In Saul DeGraw’s post on Back to the Future and nostalgia, Tod Kelly made an interesting statement about the nostalgia for BTTF, “I don’t see a lot of people talking about where they were when they first saw it” implying that true nostalgia would be something different from what he is seeing on the internet today. While some may feel that there are different sorts of nostalgia, the thoughts of BTTF have opened a flood of memories for me in the vein Tod asks about and caused me to look up facts to fill in the holes.
Well, to respond to Tod, I was here for both movies. As I had no idea that there was a third, I have no idea where I was for that. I saw the first one with my brother Jason and our friend Lee, who has since died in a drunk driving accident. I remember the first one being funny, thrilling and generally a good flick. Or was that the second one? They blend together in my mind now, good but largely forgettable. Before the movie, we had time to kill, so we snuck onto the roof of the Korbs building, which has since been torn down to make room for a shopping center.
The Fremont Theater was built in 1940 or ’42 and designed by Charles Lee. Of the streamline moderne style with 1100 seats, it was a centerpiece of entertainment for a college town of just under nine thousand. Located on one of the main streets in town, its only competition was the Obispo Theater, which opened in 1928 and burned down in 1975, around the time of my family’s arrival in town.
BTTF ran for over a year at that theater, due to the fact it was a massive old building that needed lots of expensive repairs, was deep in dept and couldn’t pay its distribution fee’s any longer and so it no longer received new movies to show.
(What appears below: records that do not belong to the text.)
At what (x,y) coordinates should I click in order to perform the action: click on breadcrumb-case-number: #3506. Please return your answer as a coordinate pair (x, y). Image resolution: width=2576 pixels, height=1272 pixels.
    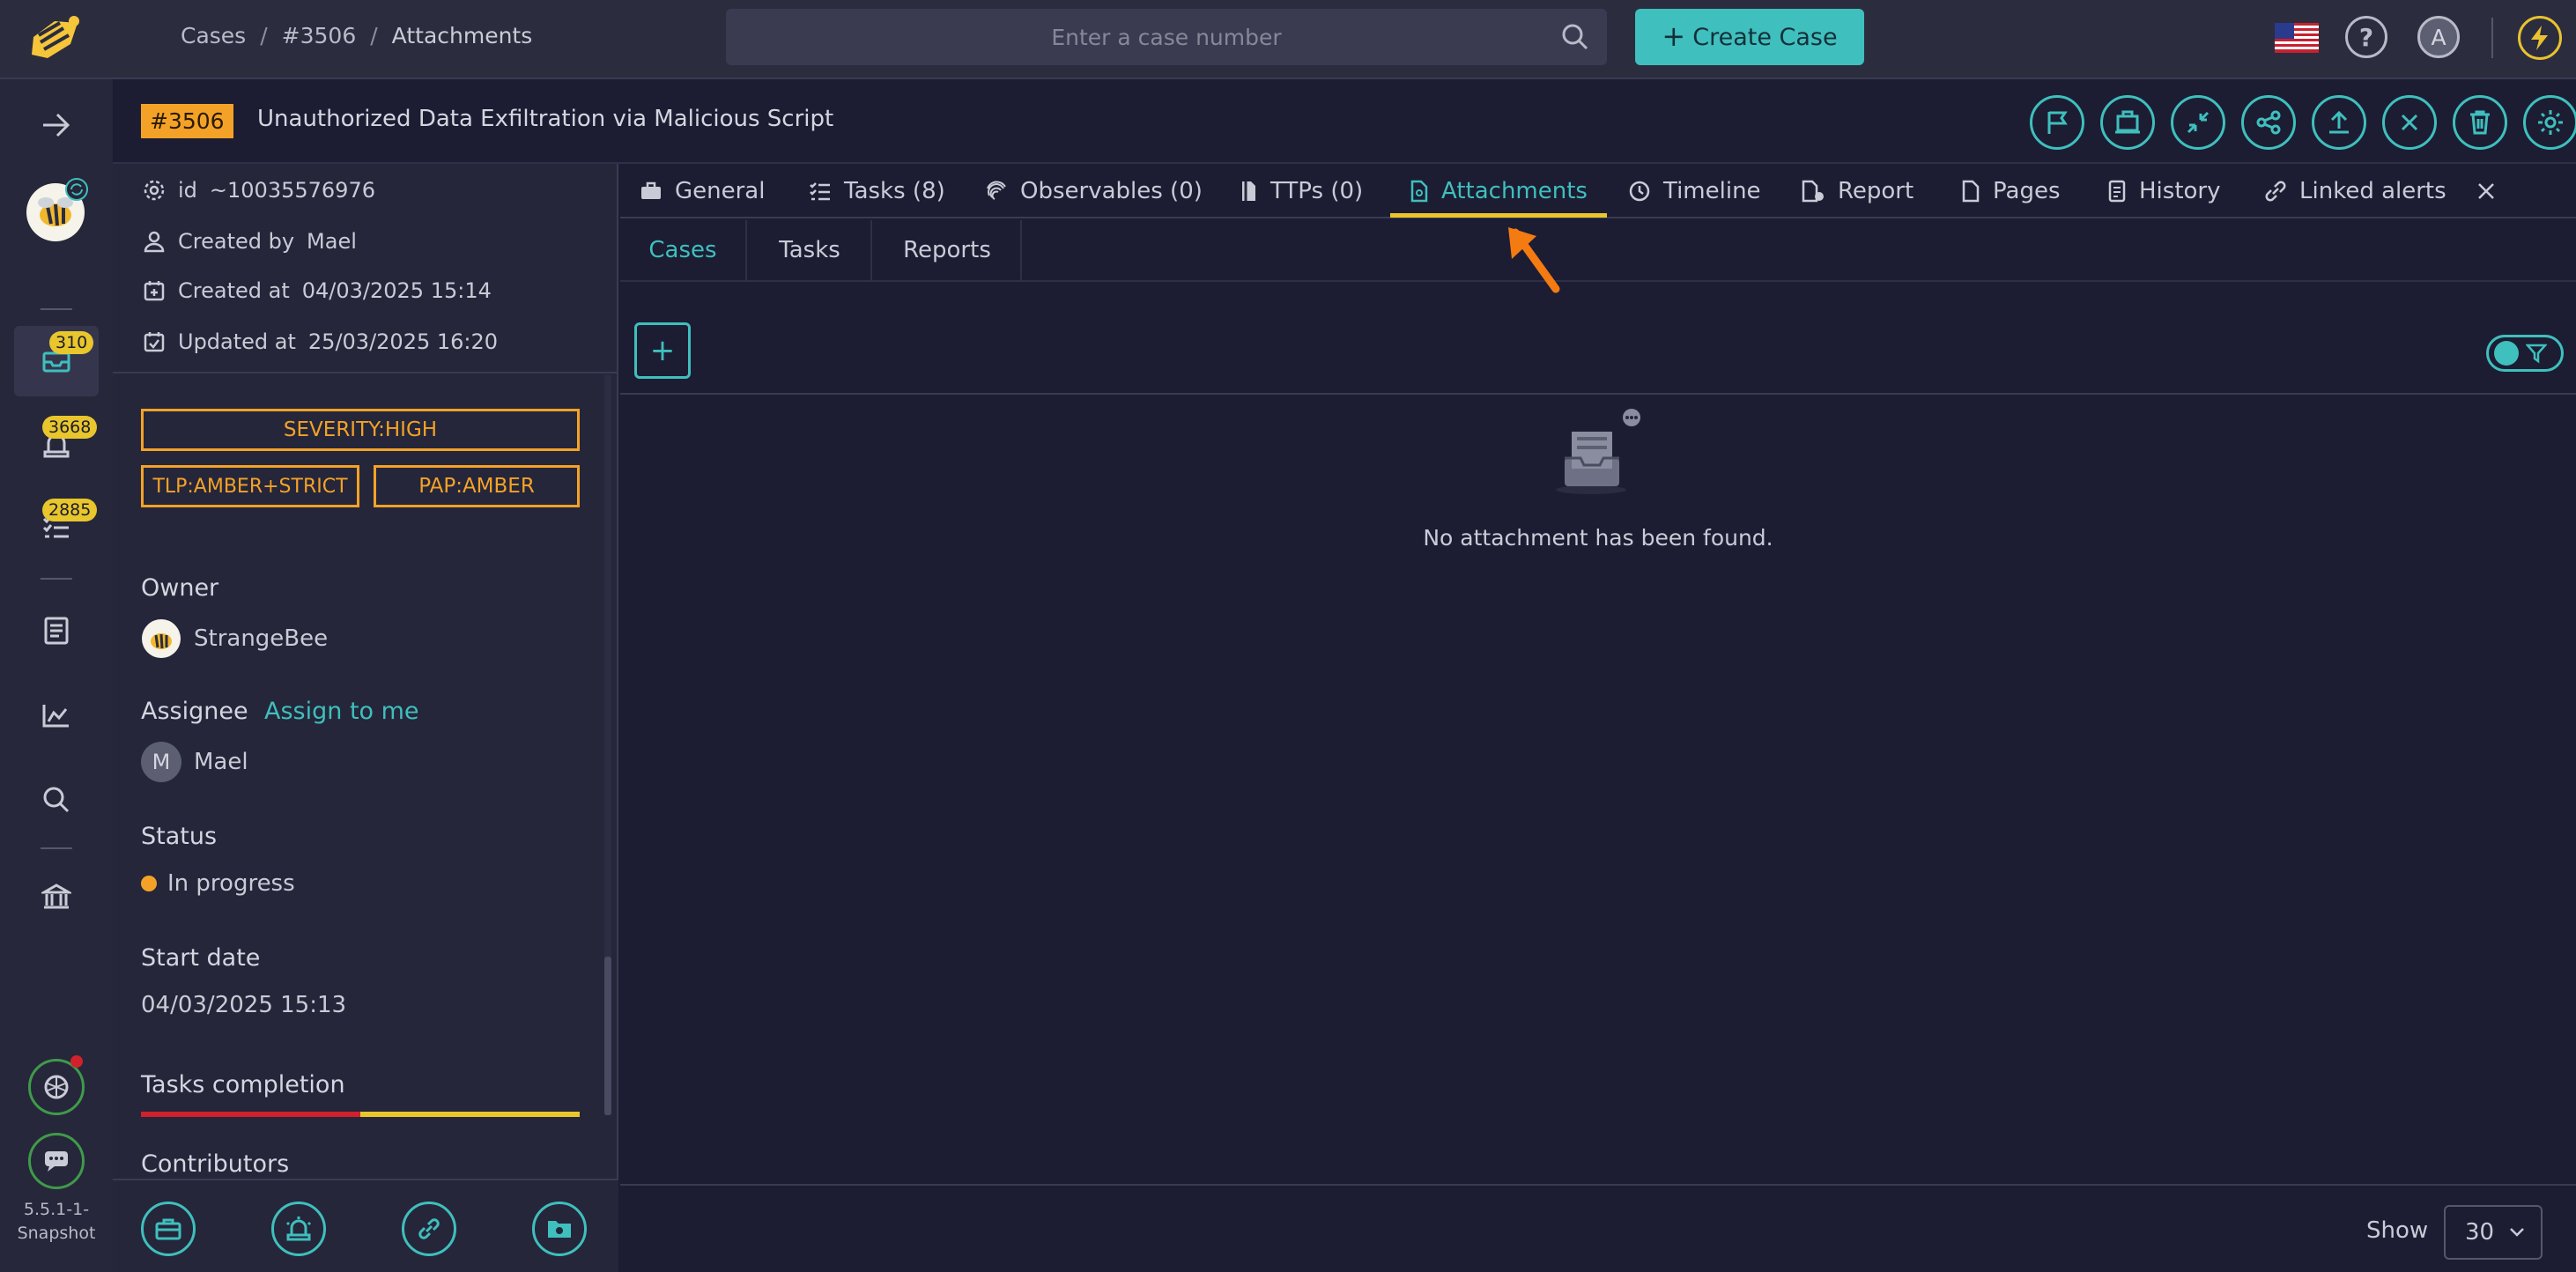
    Looking at the image, I should click on (320, 36).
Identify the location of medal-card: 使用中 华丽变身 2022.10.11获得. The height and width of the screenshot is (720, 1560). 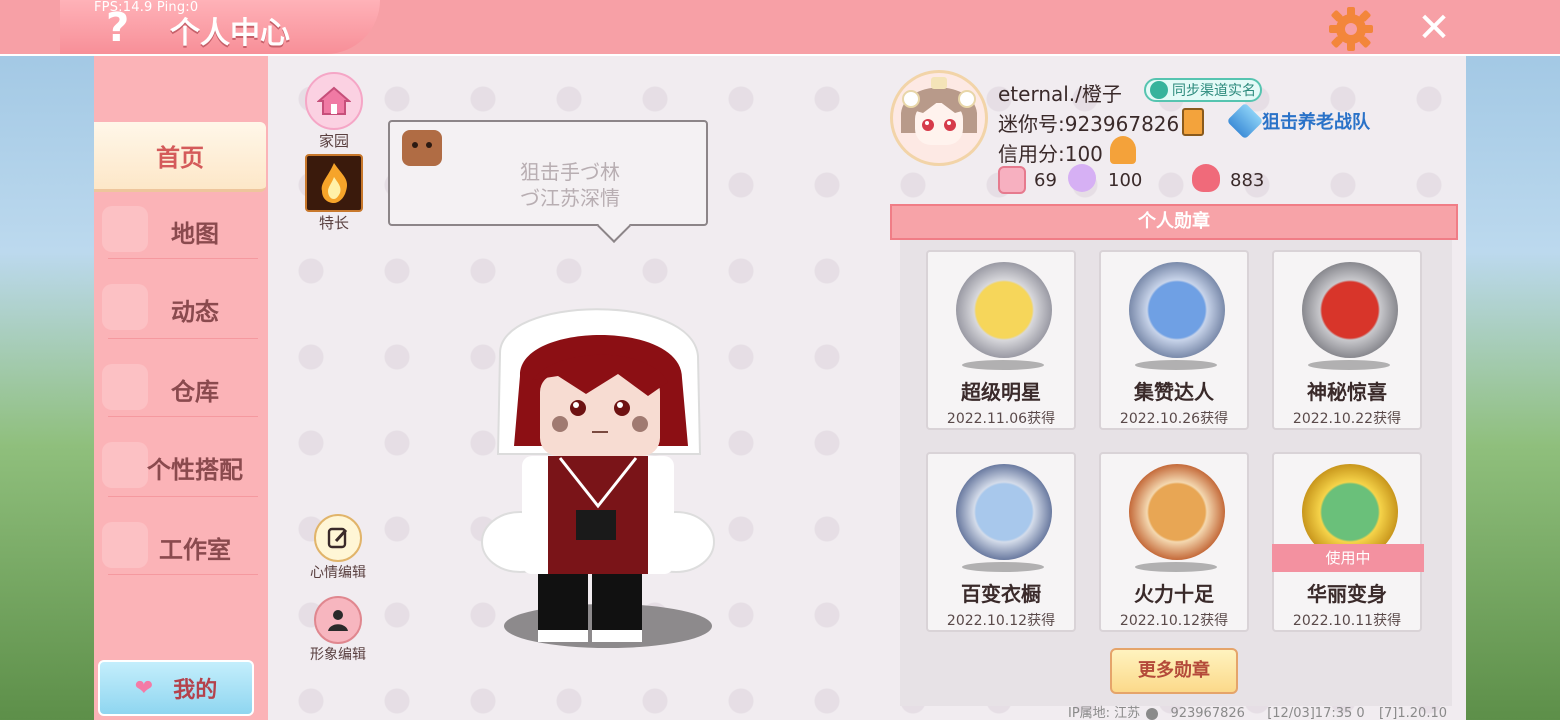
(1348, 542).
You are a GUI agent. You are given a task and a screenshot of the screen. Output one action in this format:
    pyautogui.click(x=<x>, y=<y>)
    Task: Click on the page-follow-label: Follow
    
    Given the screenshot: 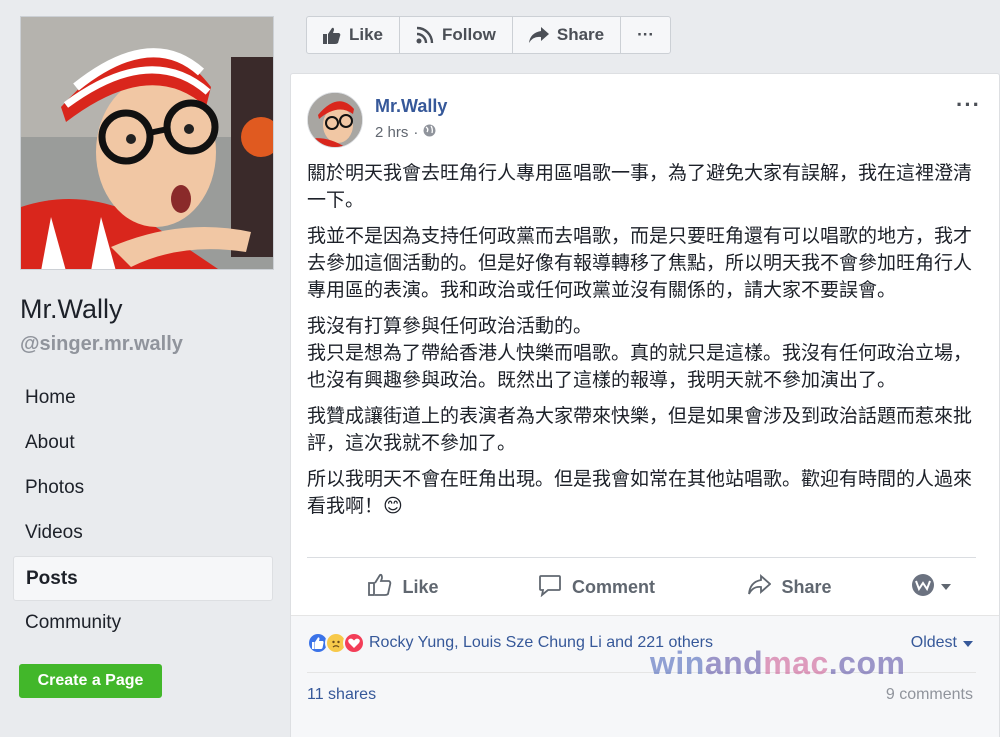 What is the action you would take?
    pyautogui.click(x=469, y=34)
    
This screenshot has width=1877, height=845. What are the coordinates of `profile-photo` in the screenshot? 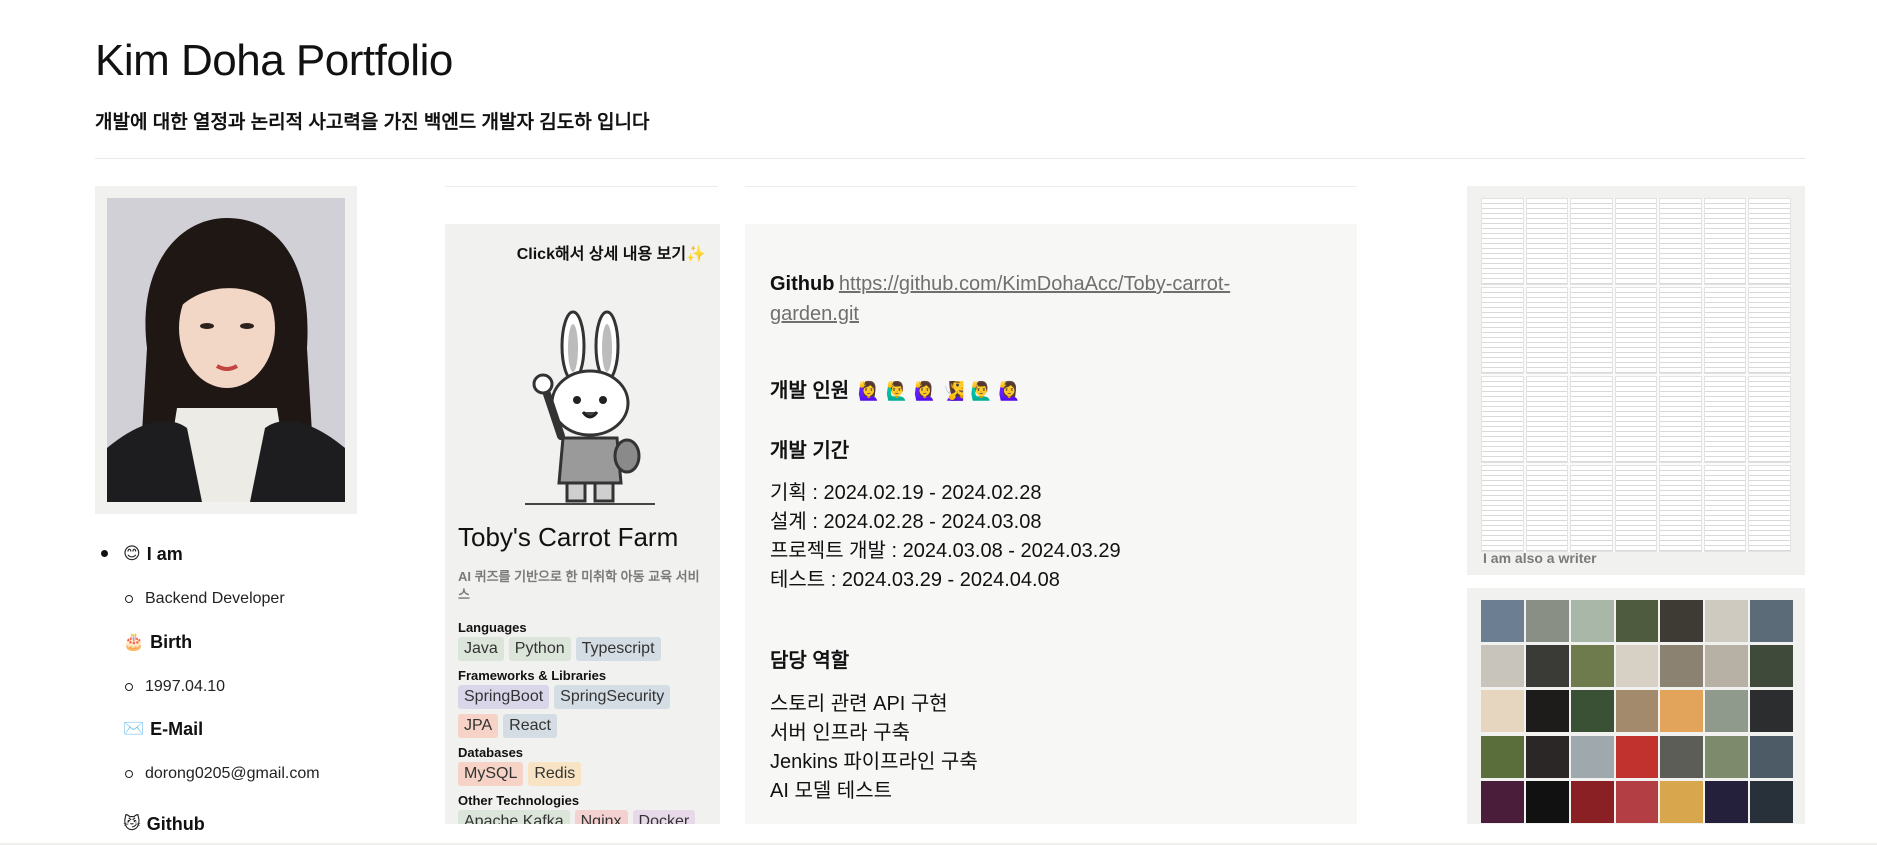 It's located at (226, 350).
It survived on its continual Midnight Movie event, showing the typical fare of The Wall, Texas Chainsaw Massacre, Song Remains the Same, etc. This was a staple of my high school life, as we would sneak booze in, no one cared if you smoked cigarettes or pot and more that a few of my friends had sex during the shows.
Going back further into my childhood, before the theaters appearance and operations fell so far, it had summer matinée’s for children, showing Don Knots movies, silly Tim Conway flicks and others that I can’t remember. We would walk down every week, to hand over our pre-paid tickets at the door, tickets that were sold to us in our grade school classes.
Eventually, ownership was picked up by a major chain, who initially wanted to tear it down to make room for a multiplex. Due to the enormous uproar, that plan was shelved, they opened a small multiplex next door and kept the Fremont in mostly working condition. New movies started to come in and new memories were formed. I remember seeing Angel Heart and Jacobs Ladder, going to see Rain Man on a date and a huge group of my friends and I piling in to see Stop Making Sense. Friends like Alison and Callie got jobs there and sometimes let us in for free, or got us into other theatres at half price.
When I head down to SLO to visit, I invariably drive past it, as the town is surprisingly small. It is still beautiful, but trouble still lurks in the shadows. It currently owes $98,000 in back taxes to the county.
The Fremont is a central part of my memories of my home town, along with sneaking onto the roofs of downtown buildings, walking along underground creeks and the general magic of growing up in a small town.